Che brutta figura!
di Giuseppe Pennisi
Tassiamo o, di converso, paghiamo tanto in tasse ed imposte. Spendiamo ancora di più di quanto incassiamo (con deficit che di anno in anno hanno portato il debito pubblico al 135% del Pil) ma – quel che è peggio – spendiamo male.
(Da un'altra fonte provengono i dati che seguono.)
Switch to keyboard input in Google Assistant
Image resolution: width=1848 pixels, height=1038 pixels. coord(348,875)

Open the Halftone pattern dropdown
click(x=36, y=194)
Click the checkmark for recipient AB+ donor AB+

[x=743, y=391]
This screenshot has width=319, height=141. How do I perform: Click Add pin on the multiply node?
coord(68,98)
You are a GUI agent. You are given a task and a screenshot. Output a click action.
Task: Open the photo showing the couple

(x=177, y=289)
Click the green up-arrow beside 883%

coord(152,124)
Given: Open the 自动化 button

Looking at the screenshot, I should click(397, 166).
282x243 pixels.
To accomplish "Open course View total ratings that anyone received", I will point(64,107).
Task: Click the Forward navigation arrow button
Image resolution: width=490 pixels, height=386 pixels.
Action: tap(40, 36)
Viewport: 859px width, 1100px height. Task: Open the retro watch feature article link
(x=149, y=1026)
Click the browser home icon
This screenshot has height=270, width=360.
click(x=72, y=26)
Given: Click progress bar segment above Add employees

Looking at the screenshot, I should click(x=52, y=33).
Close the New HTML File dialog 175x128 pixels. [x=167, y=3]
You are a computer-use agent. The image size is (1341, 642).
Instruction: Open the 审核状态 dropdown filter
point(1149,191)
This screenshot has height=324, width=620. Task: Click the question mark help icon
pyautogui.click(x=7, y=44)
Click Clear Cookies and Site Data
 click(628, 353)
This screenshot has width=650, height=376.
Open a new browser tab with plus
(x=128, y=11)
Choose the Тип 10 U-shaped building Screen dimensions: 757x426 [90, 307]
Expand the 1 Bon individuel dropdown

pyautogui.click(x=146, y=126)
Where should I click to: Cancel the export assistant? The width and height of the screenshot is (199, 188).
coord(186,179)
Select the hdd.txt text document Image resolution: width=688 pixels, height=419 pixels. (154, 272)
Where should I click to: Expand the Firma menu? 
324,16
Nella calura estiva ce lo ha ricordato uno studio approfondito di Antonio Alfonso e di Mina Kanzemi (ambedue dell’Università di Lisbona, capitale del Portogallo, altro Paese che non se la passa proprio bene). Lo studio, Assessing Public Spending Efficiency in 20 OECD Contries , diramato come ISEG Economics Department Working Papers No WP 12/20/2016/DE/UECE. Lo studio aggiorna e compara lavori precedenti sullo stesso tema, soffermandosi sul periodo 2009-2013. Mette a raffronto in particolare indicatori sulla qualità del settore pubblico (Public Sector Performance – PSP) e sulla efficienza del settore pubblico (PSE). Per assicurare coerenza tra i vari indicatori viene utilizza una tecnica statistica chiama la Data Envelopment Analis (DEA). L’analisi mostra che solamente in Svizzera la spesa pubblica opera al pieno livello della tecnologia. In media, negli altri diciannove Paesi, hanno un indicatore di efficienza, dal lato degli input, pari a 0,732; in linguaggio colloquiale ciò vuol dire che si sarebbero mediamente ottenuti gli stessi risultati spendendo il 26,8% di meno. Dal lato dell’output l’indicatore è 0,769, ossia in media si sarebbe potuto ottenere, con i livelli di spesa erogati, il 23,1% di più.
L’Italia nella classifica si situa piuttosto male: siamo costantemente tra Portogallo e Grecia. Anche se tecnico, il lavoro dovrebbe interessare non solo pochi economisti ma la politica.